WHAT THIS TASK INVOLVES: Pictures excluded, copy every record that follows exactly as it appears.

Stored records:

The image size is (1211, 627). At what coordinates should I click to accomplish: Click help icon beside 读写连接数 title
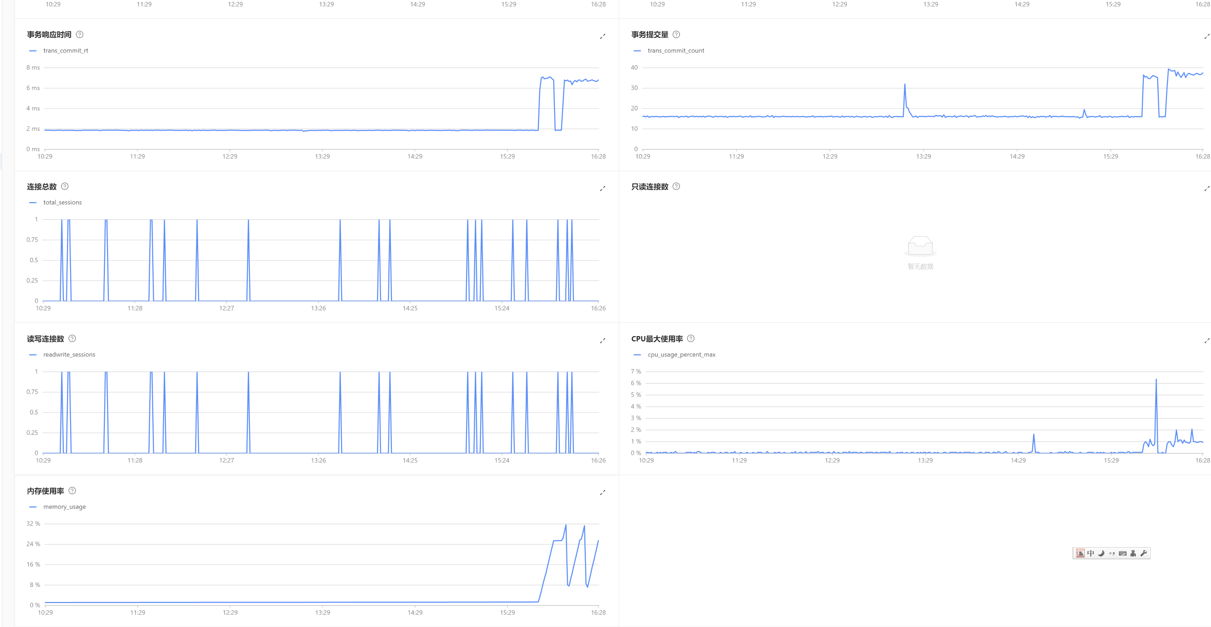pyautogui.click(x=72, y=338)
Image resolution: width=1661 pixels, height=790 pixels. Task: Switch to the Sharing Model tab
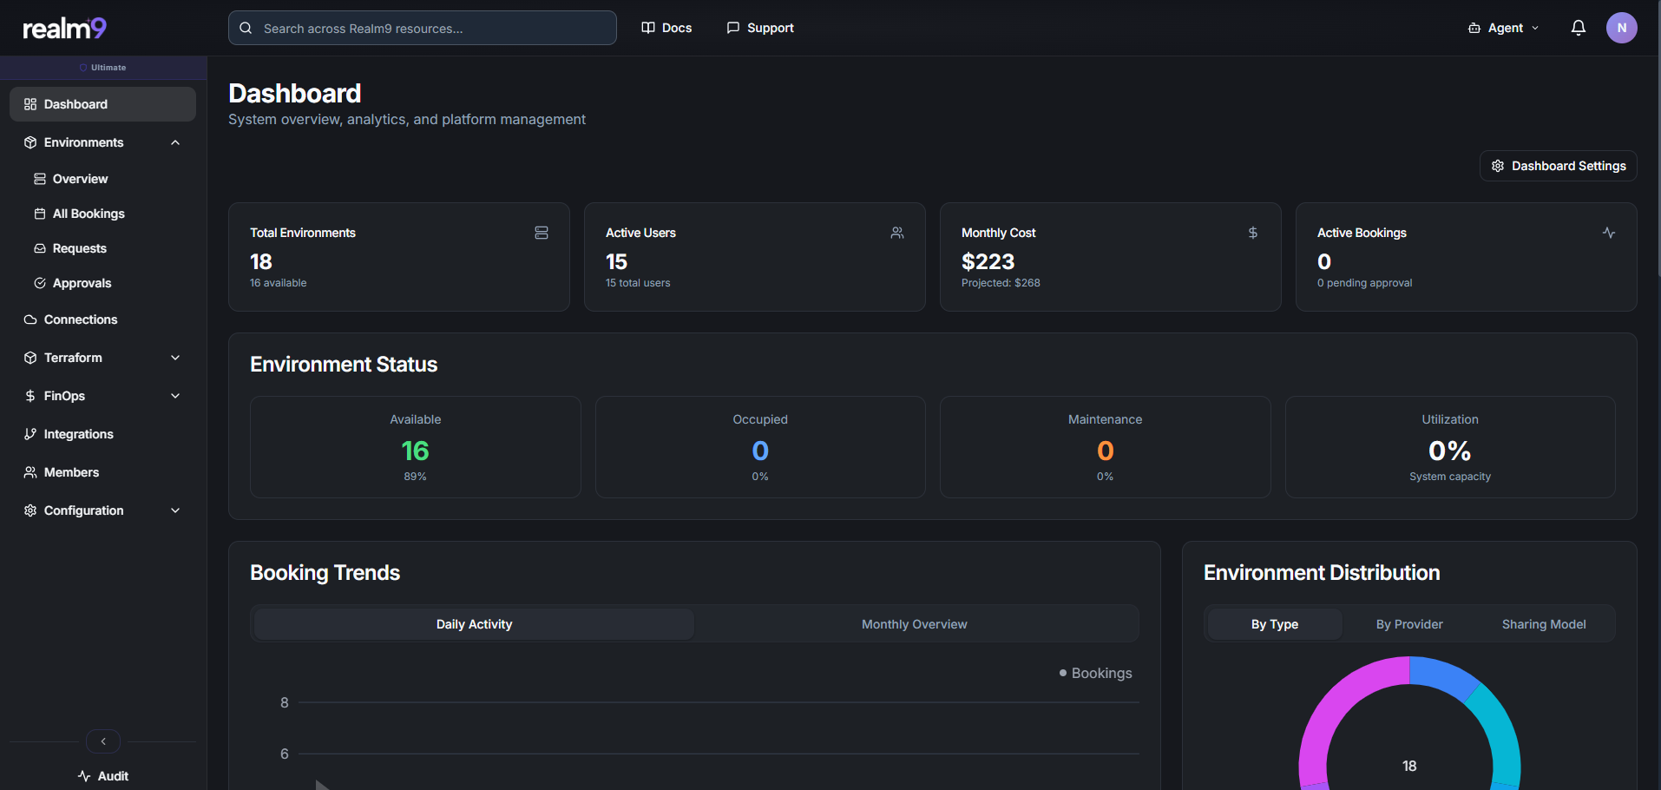(x=1544, y=623)
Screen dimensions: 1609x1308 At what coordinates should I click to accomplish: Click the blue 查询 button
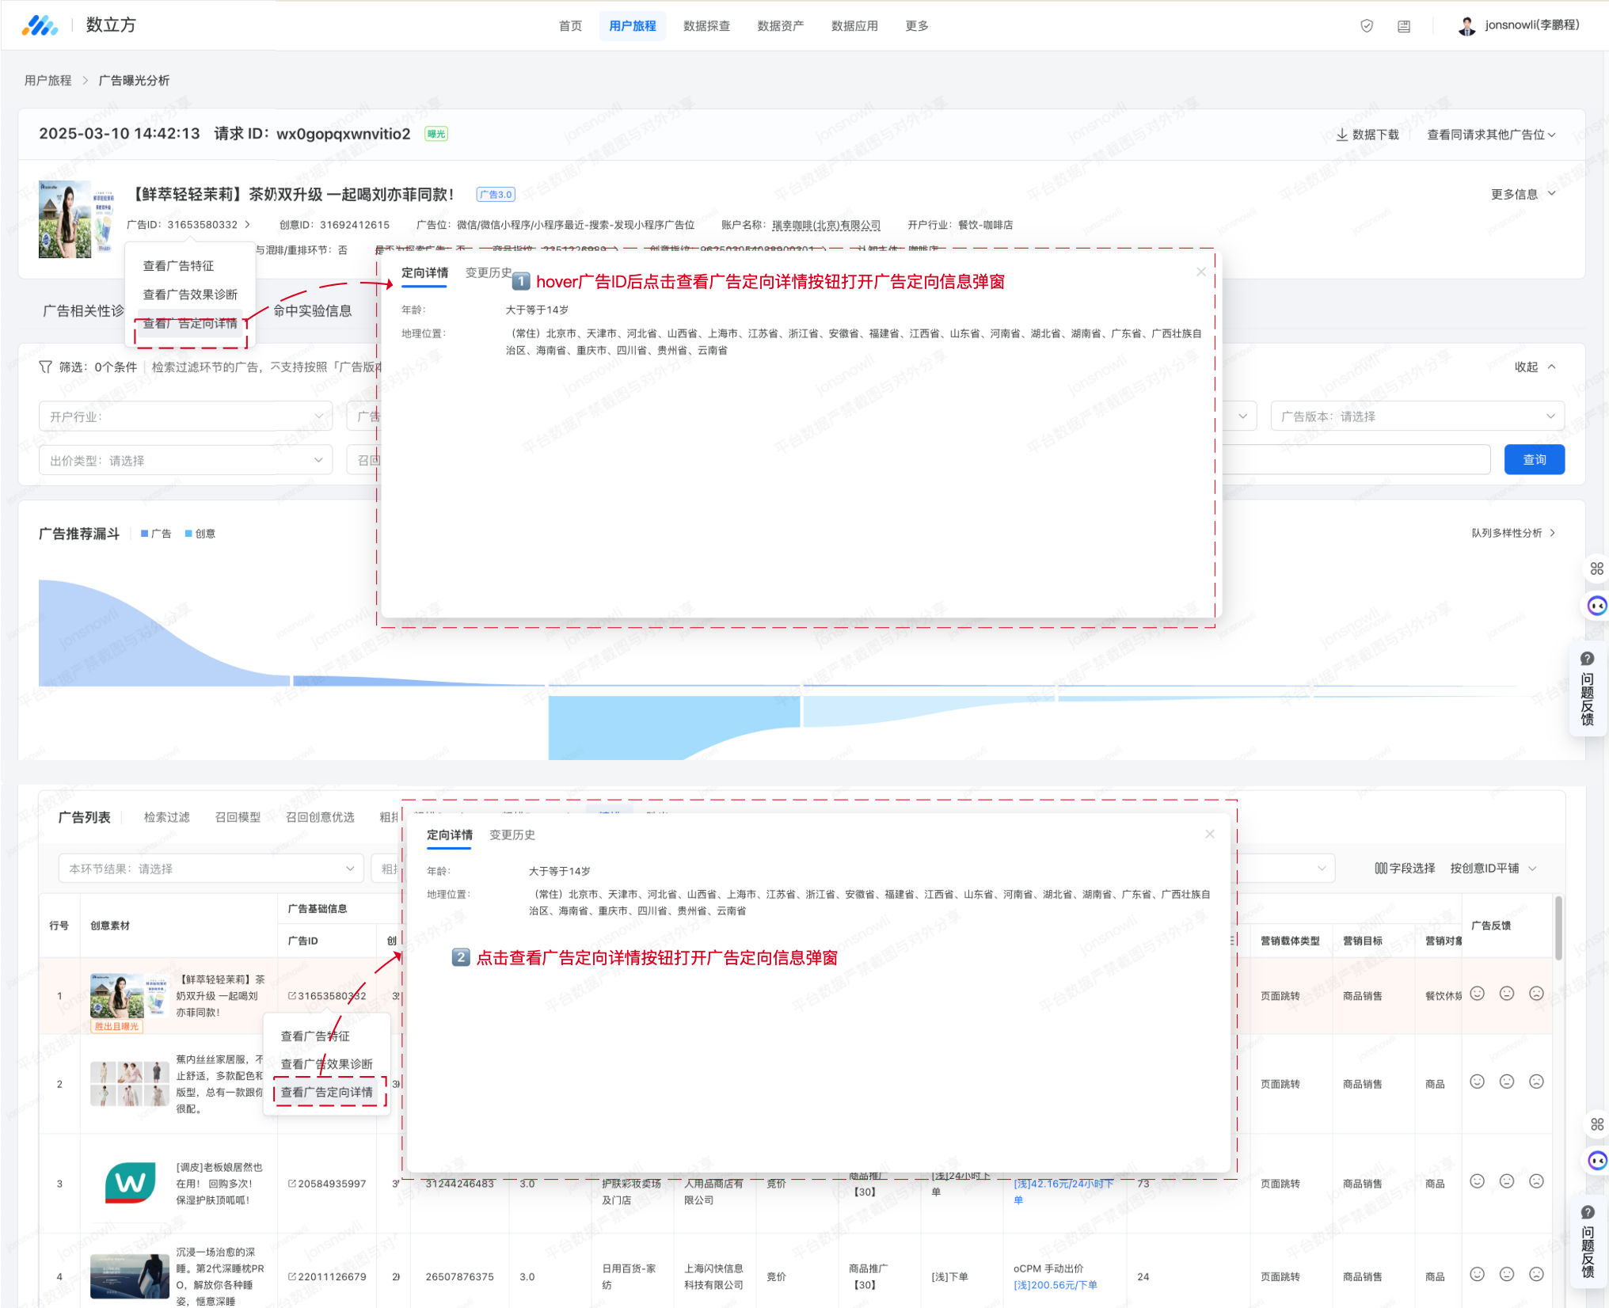pos(1534,460)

SOLUTION:
The image size is (1211, 627). At what coordinates should I click to accomplish: Click help icon beside 读写连接数 title
pyautogui.click(x=72, y=338)
Image resolution: width=1661 pixels, height=790 pixels. Task: Switch to the Sharing Model tab
(x=1544, y=623)
Screen dimensions: 1609x1308 At what coordinates should I click to accomplish: Click the blue 查询 button
pos(1534,460)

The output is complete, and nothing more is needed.